Nicola Yoon became known for her youthful romance Everything and Everything, which in its simplicity manages to surprise with a turnaround. In his new work, The sun is also a star, the author decides to use her simplistic narrative again, while dealing with relevant issues.
The plot is centered on Natasha and Daniel, two teenagers who are in a decisive day for their future. She, an illegal immigrant who moved from Jamaica to the US and is being deported and he, a son of Koreans on his way to Yale's admission interview to study medicine, not willingly, but at the behest of his parents.

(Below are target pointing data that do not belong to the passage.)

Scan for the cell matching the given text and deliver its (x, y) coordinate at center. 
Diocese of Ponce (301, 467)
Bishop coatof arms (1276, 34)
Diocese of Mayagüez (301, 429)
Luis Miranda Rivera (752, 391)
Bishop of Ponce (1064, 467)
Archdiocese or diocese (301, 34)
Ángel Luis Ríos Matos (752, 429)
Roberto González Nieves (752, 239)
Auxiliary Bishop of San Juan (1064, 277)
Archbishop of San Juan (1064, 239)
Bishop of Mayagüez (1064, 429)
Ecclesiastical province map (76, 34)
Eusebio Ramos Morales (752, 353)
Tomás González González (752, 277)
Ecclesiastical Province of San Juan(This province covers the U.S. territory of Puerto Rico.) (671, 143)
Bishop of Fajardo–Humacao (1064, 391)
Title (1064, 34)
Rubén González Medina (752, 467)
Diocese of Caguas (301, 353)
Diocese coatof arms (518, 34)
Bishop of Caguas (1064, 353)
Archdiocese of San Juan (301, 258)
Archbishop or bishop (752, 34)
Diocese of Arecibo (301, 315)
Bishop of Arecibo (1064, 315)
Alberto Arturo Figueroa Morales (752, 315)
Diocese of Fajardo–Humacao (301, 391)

While Natasha tries an alternative that allows her to stay in the country, she ends up being taken to spend the day with Daniel, who in his ambition of having a totally free day before losing all his freedom because of a future that was imposed on him, tries to convince that she can make the girl fall in love with him that day.
With very light writing, Yoon takes the reader through short, but very accurate chapters. Amid all the promise of romance, the author addresses racial and religious issues, prejudices and stereotypes that greatly enrich the work, in addition to all the scientific content cited by Natasha.
The work argues that nothing happens by chance, so all the moments of the narrative are justified by the acts of the characters, however random they may seem. Whenever something - no matter how small - happens, the reasons for the characters are explained in the next chapter.
The sun is also a star it is a light book, but it can carry its message. Dealing with family problems, prejudices, unfulfilled dreams and even depression, the story becomes interesting due to its details.